File photo of Fu Cong, director general of the department of arms control at the Chinese foreign ministry Photograph:( AFP )
The Chinese assertion on nuclear stockpiles comes just a day after it pledged with other world powers to prevent spread of nuclear weapons
China on Tuesday said that it will continue to 'modernise' its nuclear arsenal but has asked United States and Russia to reduce their stockpiles.

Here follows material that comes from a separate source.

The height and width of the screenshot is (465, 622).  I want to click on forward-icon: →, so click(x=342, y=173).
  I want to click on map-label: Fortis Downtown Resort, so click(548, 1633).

The latest Chinese stance has come just a day after it pledged along with other global powers to prevent spread of nuclear weapons.
"The US and Russia still possess 90 percent of the nuclear warheads on Earth," Fu Cong, director general of the department of arms control at the Chinese foreign ministry, told reporters.
"They must reduce their nuclear arsenal in an irreversible and legally binding manner."
Fu dismissed US claims that China was vastly increasing its nuclear capabilities.
"China has always adopted the no first use policy and we maintain our nuclear capabilities at the minimal level required for our national security," he said.
But he said Beijing would "continue to modernise its nuclear arsenal for reliability and safety issues".
In a rare joint statement setting aside rising West-East tensions, the United States, China, Russia, Britain and France on Monday reaffirmed their goal of creating a world free of atomic weapons and avoiding a nuclear conflict.
The nuclear weapons have only been used when the bombs were dropped by the US on Hiroshima and Nagasaki, ending the Second World War.
On Monday, the five nuclear powers committed to full future disarmament from atomic weapons. China's latest stand is sure to raise questions about how realistic the goal of full disarmament is.
The United States has also said China is expanding its nuclear arsenal with as many as 700 warheads by 2027 and possibly 1,000 by 2030.
Ties between Beijing and Washington have been strained over a series of issues including China's intentions to take Taiwan, which it claims as part of its territory, by force if necessary.
Beijing's sabre-rattling towards Taiwan has reached new heights under President Xi Jinping, China's most authoritarian leader in a generation.
Fu dismissed speculation over the possibility of deploying nuclear weapons near the Taiwan Strait.
"Nuclear weapons are the ultimate deterrent, they are not for war or fighting," he said.
While the United States and Russia have had a formal strategic stability dialogue since the days of the Cold War, producing several disarmament agreements, that is not the case between Washington and Beijing.